Warum ich mich umdrehte, als ich mit meiner ersten Mutter spazieren ging

03.02.2023

Ich sprach gestern mit meiner Tante. Sie erzählte mir, dass sie einmal dabei war, als meine erste Mutter, meine Geschwister und meine Oma mich zu einem Spaziergang abgeholt hatten. Da lebte ich schon einige Zeit bei meinen neuen Eltern.

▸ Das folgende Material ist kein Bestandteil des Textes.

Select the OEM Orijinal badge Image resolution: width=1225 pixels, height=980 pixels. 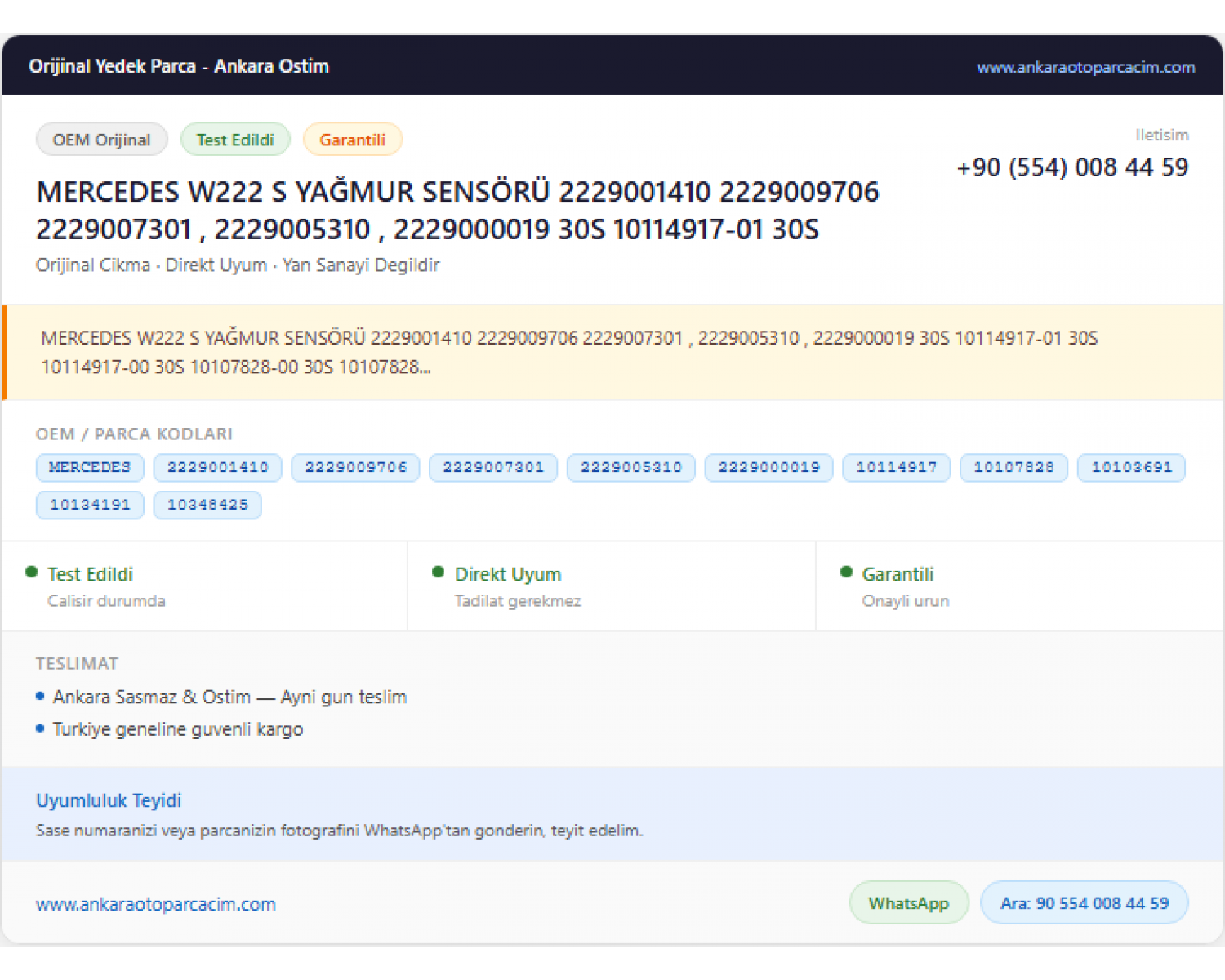(102, 140)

„Und dann hast du dich immer umgedreht. Als wenn du sagen wolltest: ‚Komm‘ ich auch wieder?‘ Da hab‘ ich geheult. Und hab zu Gerhard [ihr Mann] gesagt: Wie schafft der Junge das?‘ – Das war unglaublich, dass du das durchgestanden hast.“

Warum habe ich mich damals umgedreht?

Ich versuche, mich in den 5-Jährigen von damals hineinzuversetzen.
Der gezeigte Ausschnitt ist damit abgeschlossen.